__Instructions to follow__: According to the article on federal funding for an opioid misuse program, how much Health Canada funding did Feng Chang receive?

Federal government funds interdisciplinary program to curb opioid misuse

Monday, October 19, 2015

Opioids are important but potentially dangerous pain-management substances that, if misused, can result in addiction, withdrawal, injury, or death.

Dr. Feng ChangSchool of Pharmacy Assistant Professor Feng Chang (left) from the Faculty of Science has received $720,330 in Health Canada funding for the Interdisciplinary Initiative to Reduce Prescription Opioid Misuse.

Statistical evidence show that opioid use and misuse are significant concerns in Canada. Each year, Canadian pharmacies dispense more than 30 million opioid pills or transdermal patches – nearly one for every person in the country, according to a 2014 study in Canadian Family Physician.

Dr. Chang’s project, also known as the Opioid Education Partnership, aims to provide a continuing education program that answers those questions. The Partnership will deliver learning modules that connect the frontline professionals in opioid prescribing: physicians and pharmacists.

We’re focusing on collaboration between the two primary practitioners facing this problem. We aim to provide care and be humanistic. At a basic level, the goal is to create a supportive network of people providing care together,” said project co-investigator and Assistant Clinical Professor Tejal Patel.

__Provided information__:

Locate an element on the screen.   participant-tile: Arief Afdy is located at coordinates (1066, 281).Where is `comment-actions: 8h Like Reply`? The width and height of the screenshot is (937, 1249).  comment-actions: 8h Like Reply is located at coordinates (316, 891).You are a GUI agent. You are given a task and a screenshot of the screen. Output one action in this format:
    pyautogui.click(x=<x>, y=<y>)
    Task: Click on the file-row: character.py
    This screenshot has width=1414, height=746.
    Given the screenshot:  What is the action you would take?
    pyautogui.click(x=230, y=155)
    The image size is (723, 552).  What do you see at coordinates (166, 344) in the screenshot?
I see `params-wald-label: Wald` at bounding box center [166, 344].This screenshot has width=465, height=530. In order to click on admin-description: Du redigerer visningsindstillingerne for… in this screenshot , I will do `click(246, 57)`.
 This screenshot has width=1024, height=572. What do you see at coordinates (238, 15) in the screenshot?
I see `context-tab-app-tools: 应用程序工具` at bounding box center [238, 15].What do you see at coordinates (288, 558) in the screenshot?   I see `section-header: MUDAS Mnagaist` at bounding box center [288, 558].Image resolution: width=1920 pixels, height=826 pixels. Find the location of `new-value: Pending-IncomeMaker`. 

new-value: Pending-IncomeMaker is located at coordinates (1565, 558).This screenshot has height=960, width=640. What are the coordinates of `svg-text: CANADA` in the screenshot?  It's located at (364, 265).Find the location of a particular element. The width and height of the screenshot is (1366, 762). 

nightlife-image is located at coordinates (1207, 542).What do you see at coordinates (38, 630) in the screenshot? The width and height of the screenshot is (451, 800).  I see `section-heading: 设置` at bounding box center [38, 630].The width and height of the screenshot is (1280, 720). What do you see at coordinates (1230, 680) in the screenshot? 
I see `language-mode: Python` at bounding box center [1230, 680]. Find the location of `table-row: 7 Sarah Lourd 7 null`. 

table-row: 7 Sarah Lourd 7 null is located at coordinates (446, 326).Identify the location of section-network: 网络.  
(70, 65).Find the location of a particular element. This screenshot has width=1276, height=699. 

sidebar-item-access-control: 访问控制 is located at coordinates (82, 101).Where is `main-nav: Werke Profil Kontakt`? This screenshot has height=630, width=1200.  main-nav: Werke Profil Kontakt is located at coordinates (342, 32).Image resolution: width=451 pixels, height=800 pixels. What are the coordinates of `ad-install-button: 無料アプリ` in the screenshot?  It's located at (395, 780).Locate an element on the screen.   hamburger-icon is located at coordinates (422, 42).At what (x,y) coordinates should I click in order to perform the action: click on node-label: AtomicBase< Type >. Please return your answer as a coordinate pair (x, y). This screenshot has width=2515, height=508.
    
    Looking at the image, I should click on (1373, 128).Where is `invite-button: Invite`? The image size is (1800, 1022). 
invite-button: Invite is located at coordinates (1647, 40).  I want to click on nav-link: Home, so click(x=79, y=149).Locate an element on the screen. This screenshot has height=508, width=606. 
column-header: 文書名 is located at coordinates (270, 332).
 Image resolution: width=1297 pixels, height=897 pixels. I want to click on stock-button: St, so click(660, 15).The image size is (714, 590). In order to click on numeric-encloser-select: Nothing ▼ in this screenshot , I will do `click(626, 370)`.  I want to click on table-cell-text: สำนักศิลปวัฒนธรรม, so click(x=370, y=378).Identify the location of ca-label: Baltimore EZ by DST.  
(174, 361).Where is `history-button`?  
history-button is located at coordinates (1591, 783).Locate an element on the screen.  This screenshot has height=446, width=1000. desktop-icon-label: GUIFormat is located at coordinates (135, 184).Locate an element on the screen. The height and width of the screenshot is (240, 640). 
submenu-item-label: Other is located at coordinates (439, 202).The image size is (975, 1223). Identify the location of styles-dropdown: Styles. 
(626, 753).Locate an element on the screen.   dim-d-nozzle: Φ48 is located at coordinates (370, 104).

__Response box__: $720,330